Sesampainya di gerbang kampus yang di depannya ada patung kuda berdiri mengangkat kaki menghadap ke utara. Naomi pun turun sambil membawa helm yang ia bawa.

 

“dit makasih yah..” ucap Naomi.

“oke sama-sama, tiati banyak cowo jahat” kataku seraya menakut-nakuti.

“hhhmmm, iya, yaudah sana entar telat loe” Balas Naomi.

“iyaa, byeee” kata ku sambil menarik gas pergi meninggalkan Naomi.

 

Sejujurnya aku memang udah telat masuk kelas, mata kuliahku yang pertama berbeda jam dengan Naomi. Tapi Naomi tidak mengetahuinya, sengaja aku tidak bilang. Biar bisa berangkat bareng dengan dia. Soalnya kalo aku jujur, dia pasti menyuruhku berangkat duluan.

 

Aku juga pernah, ketika Naomi ngewhatsapp ingin berangkat bareng ke kampus, padahal aku sudah sampai di kampus lebih dulu. Aku pun berbohong kepadanya kalo aku masih di rumah, dan saat itu juga aku balik lagi ke rumah Naomi untuk menjemputnya. Kalo udah sayang mau gimana lagi.

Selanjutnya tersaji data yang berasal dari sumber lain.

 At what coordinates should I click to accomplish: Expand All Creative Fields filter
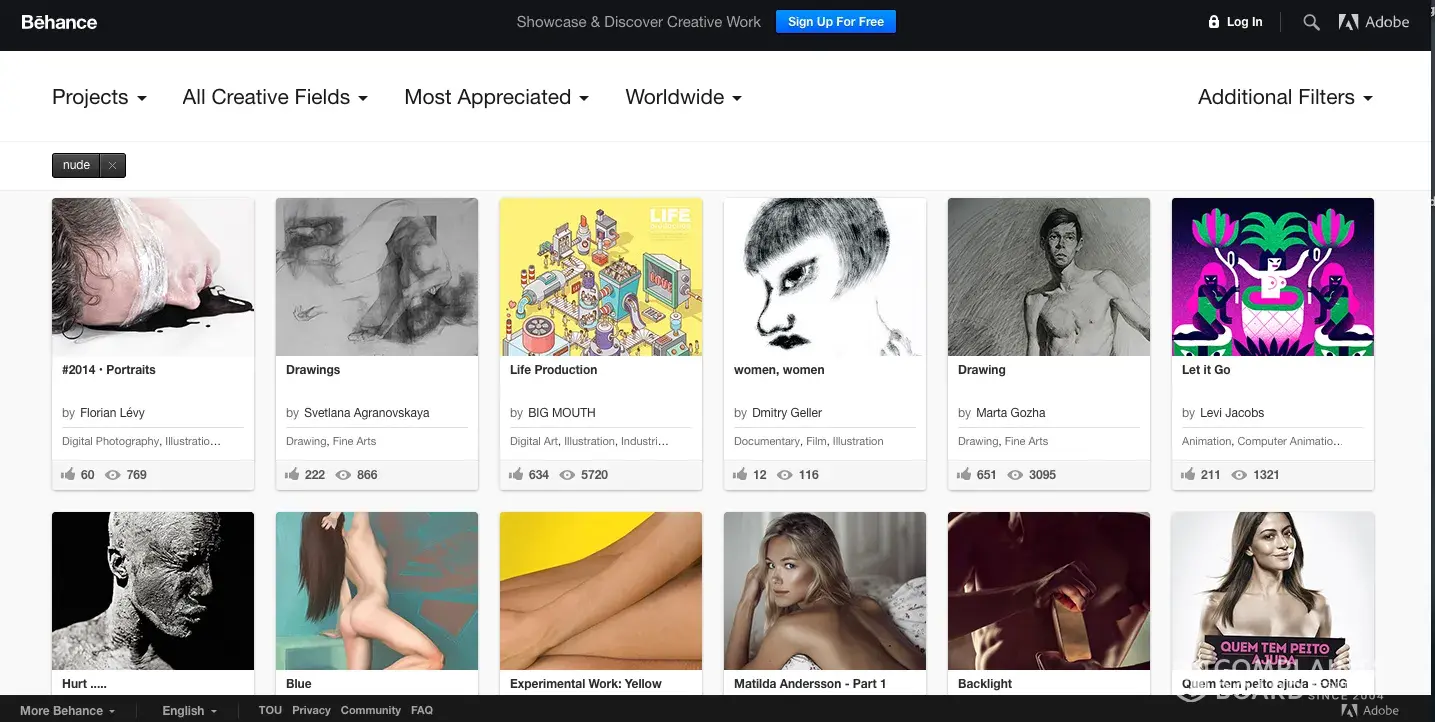tap(275, 97)
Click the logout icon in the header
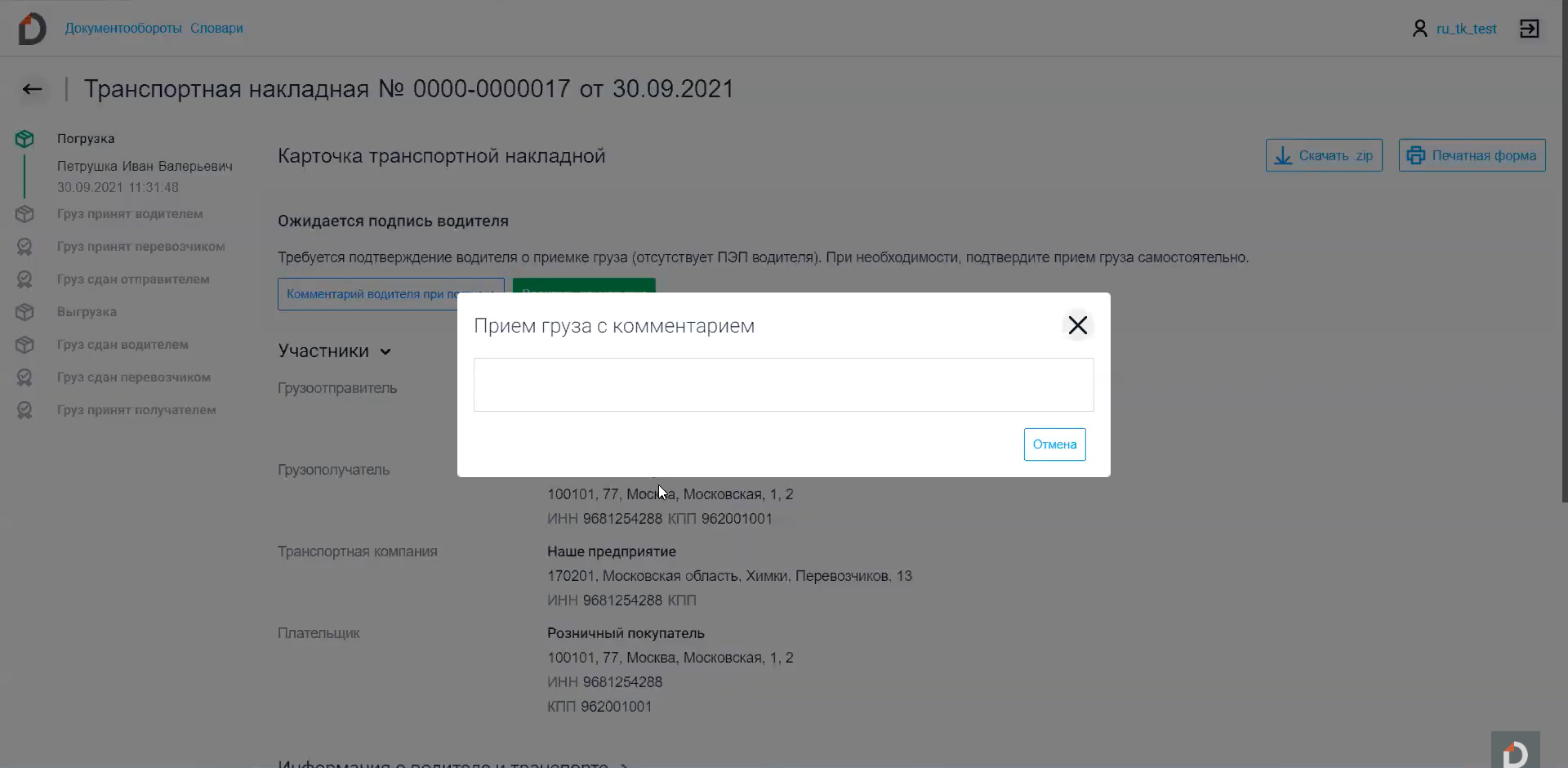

Hubungan ku dengan Naomi masih baik-baik saja. Masih bisa ngobrol kesana kemari, main bareng, makan bareng. Akrab sekali tanpa sekat. Tapi ini hanya sekedar hubungan seorang sahabat bagi Naomi. Tapi bagiku, tidak ada persahabatan yang murni diantara laki-laki dan perempuan tanpa ada salah satunya yang jatuh cinta.

 

Ialah aku, aku yang kalah oleh persahabatan. Masuk ke dalam jurang sesat bernama cinta. Dengan di iringi rasa yang berbeda, yang bertambah setiap harinya, rasa yang semakin lama tidak bisa tertahankan namun masih bisa ku tahan. Terjebak di dalam lembah bernama persahabatan.

 

Gedung Fakultas ku dengan Naomi tak begitu jauh, kita masih bisa janjian makan siang bareng di kantin atau sekedar ngobrol sambil menunggu jam mata kuliah selanjutnya.

 

Makanan favoritku di kantin adalah mie ayam mang sidik, sedangkan favorit Naomi adalah siomay mang Aam dengan bumbu kacangnya yang berbeda dari yang lain. Memang siomay mang Aam itu enak, tapi bagiku mie ayam mang Sidik lebih menggoda.

 

Siang itu dikantin, kita janjian makan bareng. Kali ini Naomi tidak sendirian, melainkan ia mengajak teman kelasnya bernama Naura. Sebelumnya aku sudah kenal dengan Naura. Dia teman ku juga di salah satu unit kegiatan mahasiswa pecinta alam.

 

Naomi terlihat asik ngobrol sendiri dengan Naura. Keberadaanku disana seperti daun bawang diatas semangkuk mie ayam, Cuma jadi pelengkap saja. Yang dimana tidak ada aku pun sebagai daun bawang, mie ayam masih tetap dapat dinikmati.

 

“eh gue cabut dulu ya..” kata ku pamitan setelah di cuekin mereka berdua.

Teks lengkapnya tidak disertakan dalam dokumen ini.